Girl Talk 2020
As we enter 2020, I have been ruminating on the status of women today.
That’s a whole lot of feminist pop culture in a short time span.
I’m hoping that respect for women, equal pay, and more funding for women-led start-ups all become realities in the decade ahead.
Advancement of “women in tech” doesn’t just mean knowing how to code. Some of us choose tech-related careers involving marketing, talent, and other “soft skills” and one might argue that the human aspects of developing and explaining AI and robotics are as important as the technical aspects. Tech is a commodity. Heart and soul (and business, writing and people skills) are rarities and should be valued at the same level.
I aspire to see the end of pussy-grabbing chatter and Bitch-Slapping (women’s inhumanity to other women) in the decade ahead.
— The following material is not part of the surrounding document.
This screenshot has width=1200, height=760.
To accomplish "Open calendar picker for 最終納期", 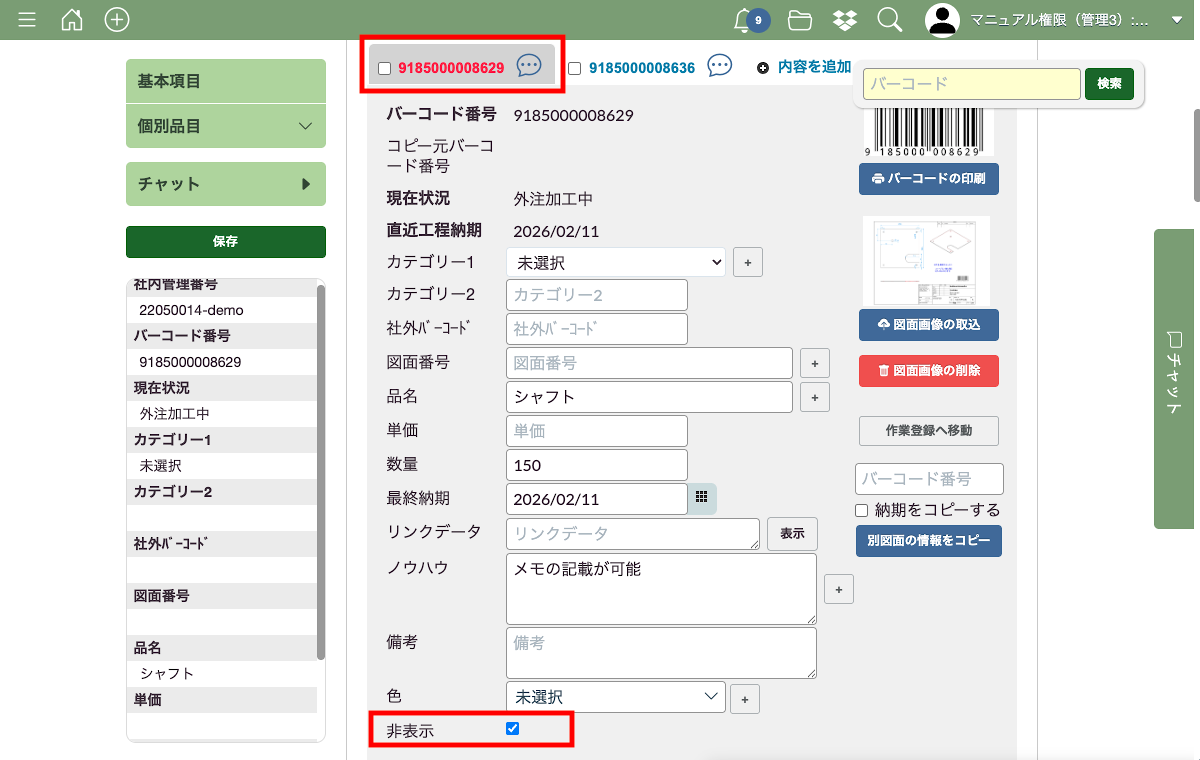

I never again want to hear the “c-word” unless it stands for collaboration, commerce, conversation, community, or chocolate.
I want to see more women on stages at conferences (especially those of us over 50) and fewer women who feel compelled to lie about their ages, display their breasts, and inject their faces in order to get a date or the attention of men at business gatherings.
Speaking up in the face of sexism or ageism (or both) doesn’t have to be angry or whiney. Courage and persistence in presenting the facts and learning how to stand up to bullying and disrespect are critical. Women need to continue to mentor other women and teach them to be strong and savvy. Balancing our feminine sides with our conviction and drive is essential.
Admittedly, many men are confused. They don’t understand the rules and roles these days. We have an obligation to explain and enlighten rather than alienate, speaking up without fear when we see bad behavior or inequality.
As far as we’ve come, we have a long way to go. Corsets have been replaced by Spanx, which I suppose is a good thing. But regardless of our body image, we need to use our brains and voices to continue to define our place in the workplace and in the world.
As of December 31st, 2019 we numbered 3,847,299,480. That certainly seems like enough voices to make a difference.